Background: Increasing use of nurse practitioners and physician assistants is a possible solution to the shortage of primary care providers in the United States, but the quality of care they provide is not well understood. Methods: Because the scope of practice of the 3 provider types is similar in the Veterans Health Administration, we determined whether patients managed by primary care nurse practitioners, physician assistants, or physicians had similar hemoglobin A1c levels at comparable times in the natural history of diabetes. Our retrospective cohort study examined veterans with newly diagnosed diabetes in 2008, continuous primary care from 2008 to 2012, and more than 75% of primary care visits with nurse practitioner, physician assistant, or physician.

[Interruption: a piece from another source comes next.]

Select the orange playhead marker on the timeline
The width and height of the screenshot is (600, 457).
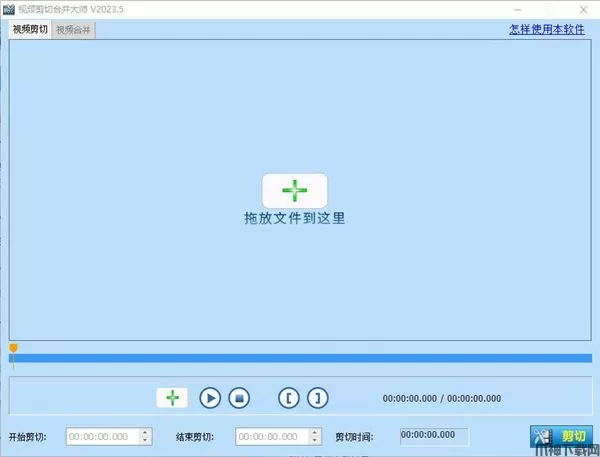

Results: Of the 19,238 patients, 95.3% were male, 77.7% were white, and they had a mean age 68.5 years; 14.7%, 7.1%, and 78.2% of patients were managed by nurse practitioners, physician assistants, and physicians, respectively. Median hemoglobin A1c was comparable at diagnosis (6.6%, 6.7%, 6.7%, P >.05) and after 4 years (all 6.5%, P >.5). Hemoglobin A1c levels at initiation of the first (7.5%-7.6%) and second (8.0%-8.2%) oral medications for patients of nurse practitioners and physician assistants compared with that of physicians was also similar after adjusting for patient characteristics (all P >.05). Nurse practitioners started insulin at a lower hemoglobin A1c (9.4%) than physicians (9.7%), which remained significant after adjustment (P <.05). Conclusions: At diagnosis and during 4 years of follow-up, diabetes management by nurse practitioners and physician assistants was comparable to management by physicians. The Veterans Health Administration model for roles of nurse practitioners and physician assistants may be broadly useful to help meet the demand for primary care providers in the United States.